EXERCISE DETAILS
Quote the whole listing word for word. Do not include the pictures.

MATERIAL PROVIDED
* * * *

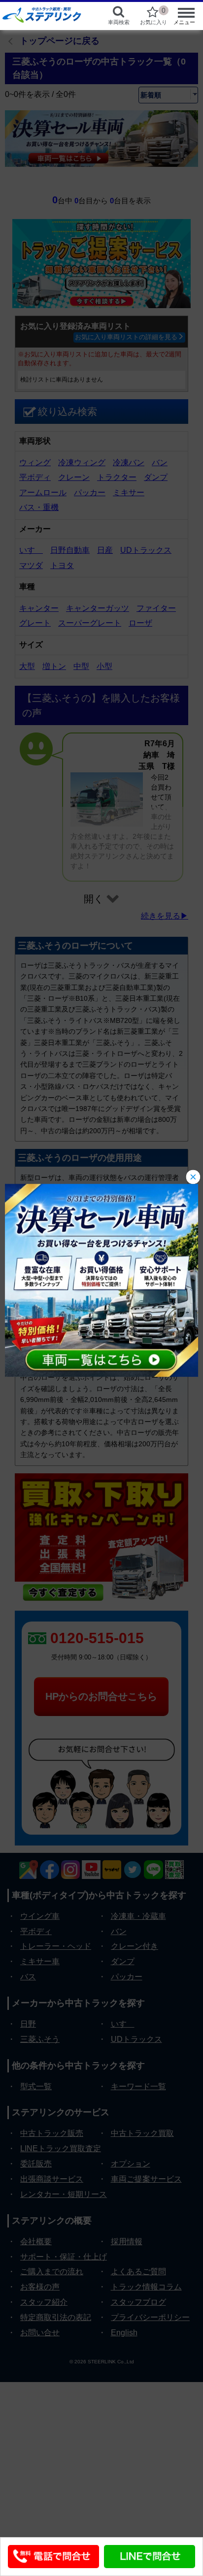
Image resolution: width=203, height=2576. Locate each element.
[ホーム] (45, 15)
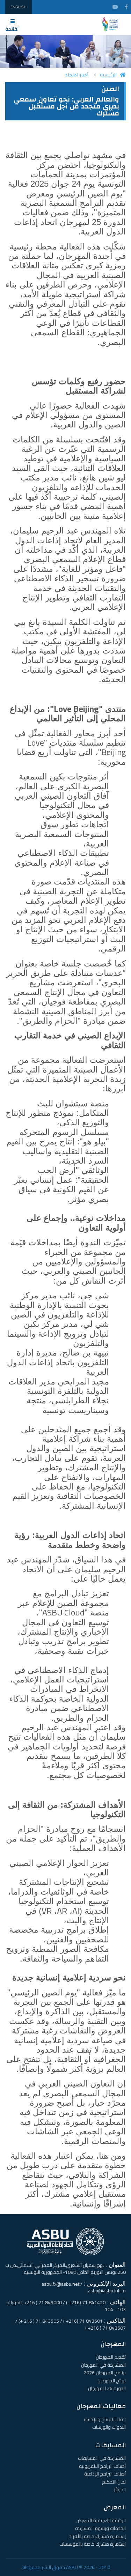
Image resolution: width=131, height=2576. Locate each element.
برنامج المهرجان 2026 (104, 2372)
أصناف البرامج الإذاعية (105, 2473)
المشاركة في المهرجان (103, 2364)
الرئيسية (108, 75)
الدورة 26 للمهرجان (107, 2388)
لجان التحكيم (114, 2481)
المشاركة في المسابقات (102, 2458)
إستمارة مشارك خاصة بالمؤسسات (92, 2543)
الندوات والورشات (109, 2427)
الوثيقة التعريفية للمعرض (100, 2520)
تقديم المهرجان (111, 2356)
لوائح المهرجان (111, 2380)
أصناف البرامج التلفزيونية (102, 2466)
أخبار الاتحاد (76, 75)
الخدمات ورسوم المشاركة (100, 2528)
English (18, 6)
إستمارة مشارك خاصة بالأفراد (97, 2536)
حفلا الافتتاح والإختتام (104, 2419)
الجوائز (120, 2489)
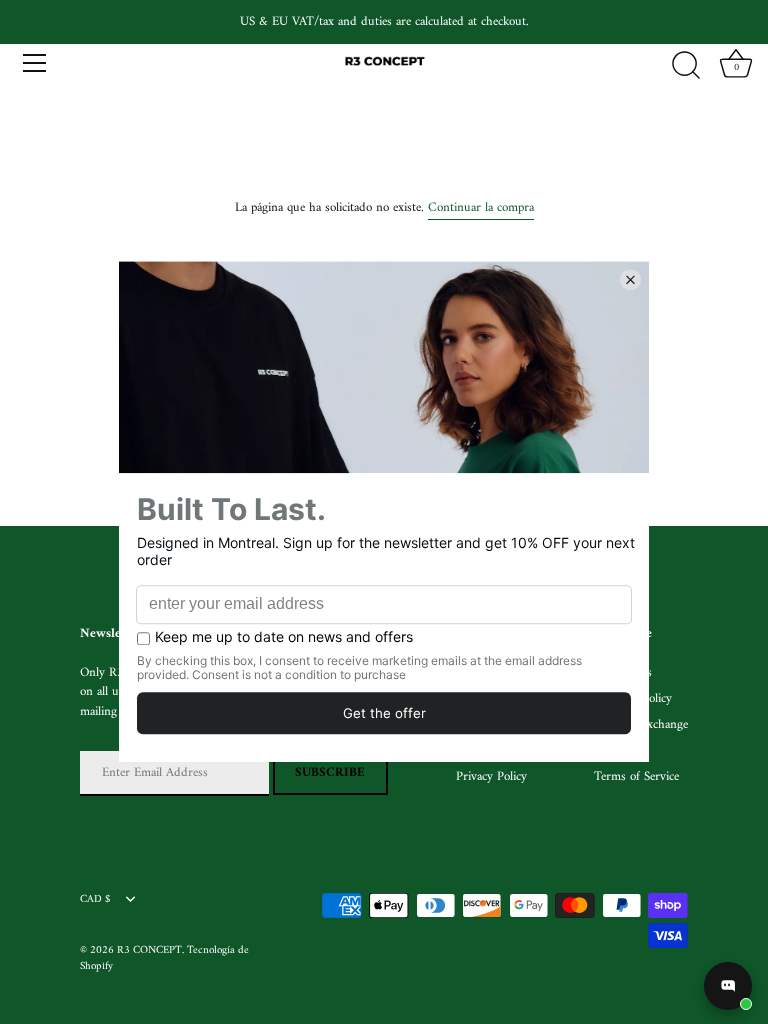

* * * *

SOLUTION BELOW
Image resolution: width=203, height=2576. Locate each element.
[ホーム] (45, 15)
Image resolution: width=131, height=2576. Locate each element.
برنامج المهرجان 2026 (104, 2372)
أصناف البرامج الإذاعية (105, 2473)
المشاركة في المهرجان (103, 2364)
الرئيسية (108, 75)
الدورة 26 للمهرجان (107, 2388)
لجان التحكيم (114, 2481)
المشاركة في المسابقات (102, 2458)
إستمارة مشارك خاصة بالمؤسسات (92, 2543)
الندوات والورشات (109, 2427)
الوثيقة التعريفية للمعرض (100, 2520)
تقديم المهرجان (111, 2356)
لوائح المهرجان (111, 2380)
أصناف البرامج التلفزيونية (102, 2466)
أخبار الاتحاد (76, 75)
الخدمات ورسوم المشاركة (100, 2528)
English (18, 6)
إستمارة مشارك خاصة بالأفراد (97, 2536)
حفلا الافتتاح والإختتام (104, 2419)
الجوائز (120, 2489)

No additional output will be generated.